TASK REQUIREMENTS
Before you write out the listing, remove the pictures; everything else stays exactly as it is.

####################

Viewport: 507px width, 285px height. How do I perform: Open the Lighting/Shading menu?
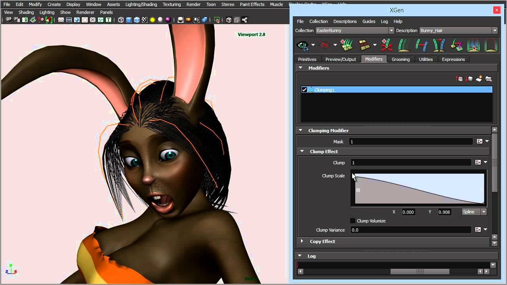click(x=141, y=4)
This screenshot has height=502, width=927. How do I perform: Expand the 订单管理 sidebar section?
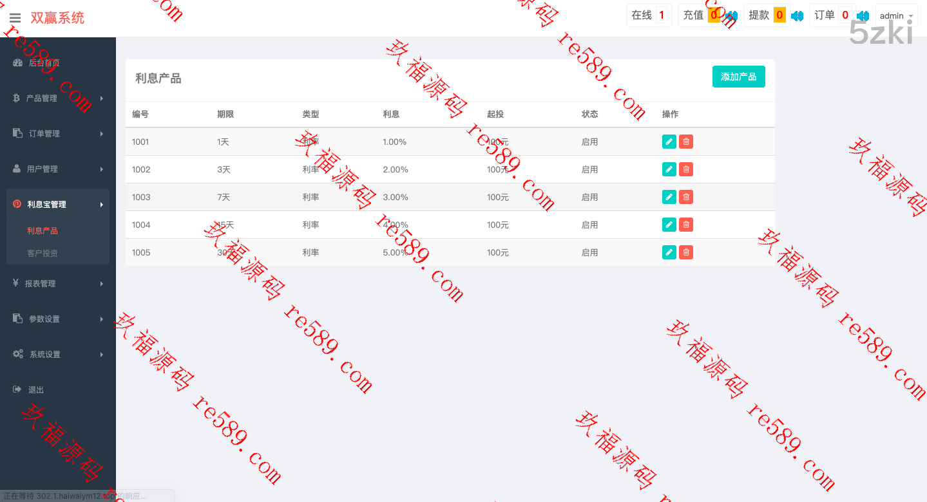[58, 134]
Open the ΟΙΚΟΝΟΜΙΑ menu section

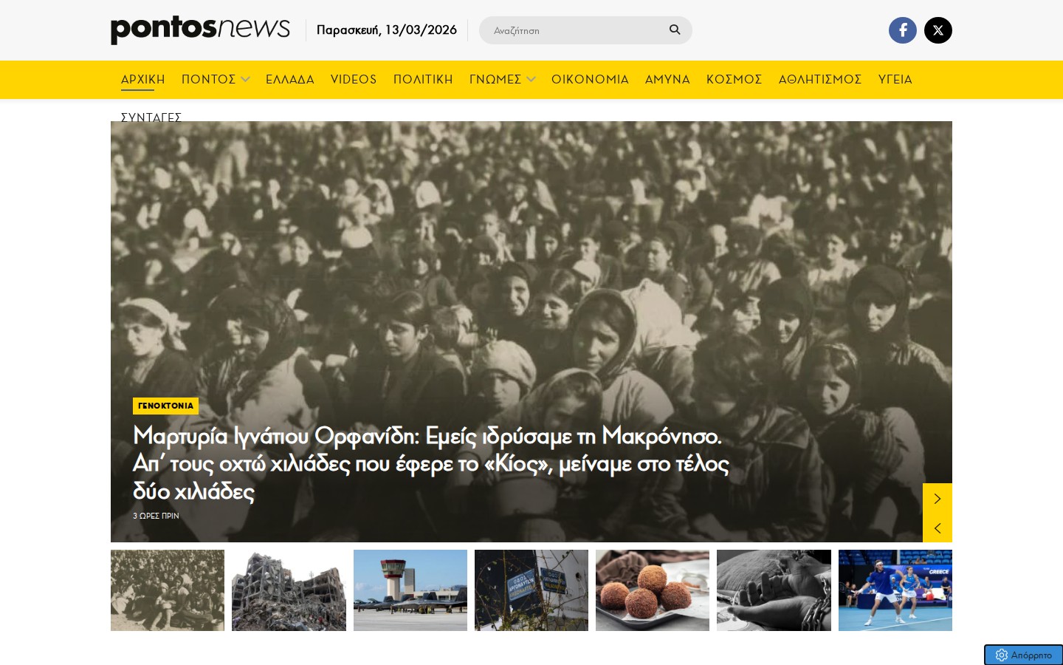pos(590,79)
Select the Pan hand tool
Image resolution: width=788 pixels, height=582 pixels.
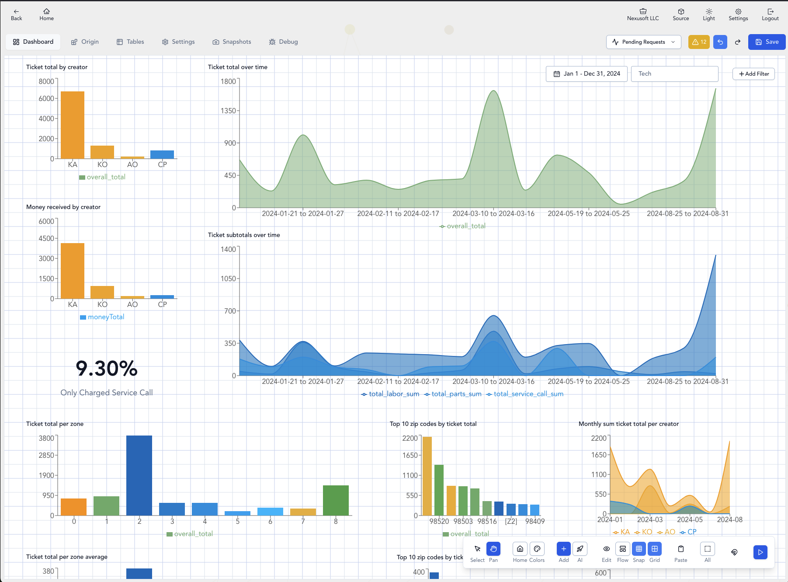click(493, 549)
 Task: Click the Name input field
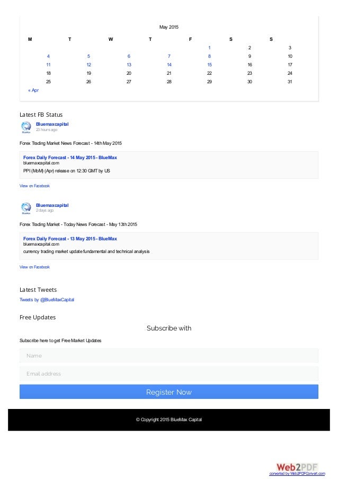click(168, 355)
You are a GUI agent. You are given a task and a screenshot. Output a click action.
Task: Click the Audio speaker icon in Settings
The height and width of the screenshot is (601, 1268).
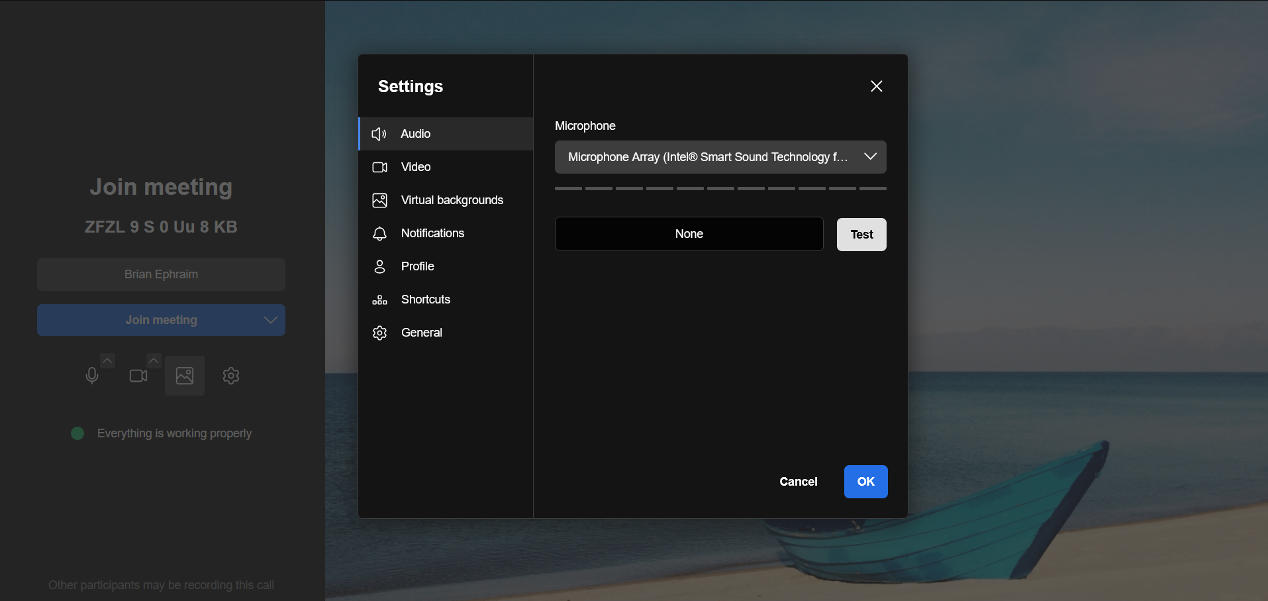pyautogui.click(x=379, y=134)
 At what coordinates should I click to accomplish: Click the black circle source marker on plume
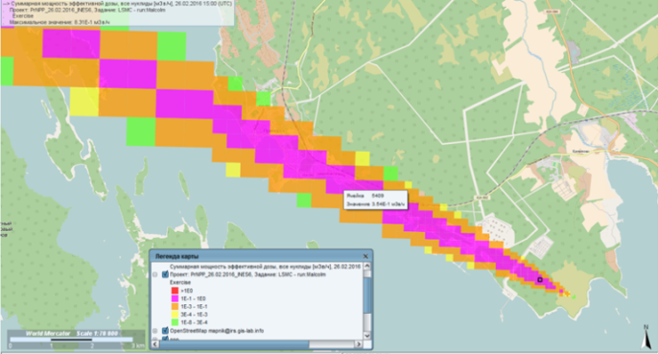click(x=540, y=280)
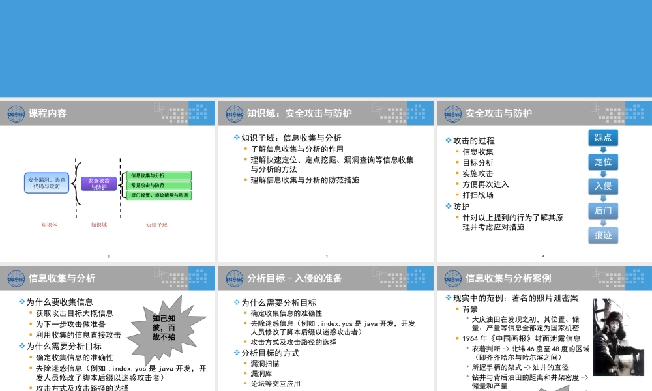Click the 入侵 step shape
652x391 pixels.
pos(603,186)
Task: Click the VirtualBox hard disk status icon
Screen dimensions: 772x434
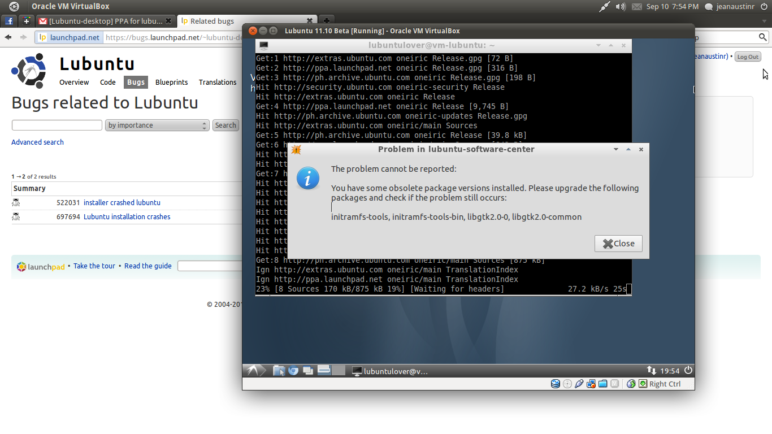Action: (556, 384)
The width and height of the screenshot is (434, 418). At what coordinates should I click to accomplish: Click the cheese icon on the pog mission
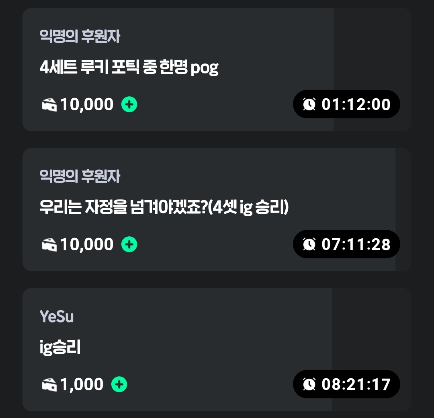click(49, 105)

####################

REPLY
Viewport: 507px width, 285px height. How do I perform: Open the Lighting/Shading menu?
click(x=141, y=4)
This screenshot has height=502, width=927. How do I perform: Expand the 订单管理 sidebar section?
[58, 134]
Open the ΟΙΚΟΝΟΜΙΑ menu section

pos(590,79)
Select the Pan hand tool
Image resolution: width=788 pixels, height=582 pixels.
click(493, 549)
 Task: Click the Name input field
click(168, 355)
You are a GUI agent. You are given a task and a screenshot. Output a click action.
Task: Click the Audio speaker icon in Settings
The height and width of the screenshot is (601, 1268).
pyautogui.click(x=379, y=134)
 At what coordinates should I click to accomplish: Click the black circle source marker on plume
click(x=540, y=280)
Click the 入侵 step shape
652x391 pixels.
pos(603,186)
Task: Click the VirtualBox hard disk status icon
Screen dimensions: 772x434
Action: (556, 384)
The width and height of the screenshot is (434, 418). At what coordinates should I click to accomplish: Click the cheese icon on the pog mission
click(49, 105)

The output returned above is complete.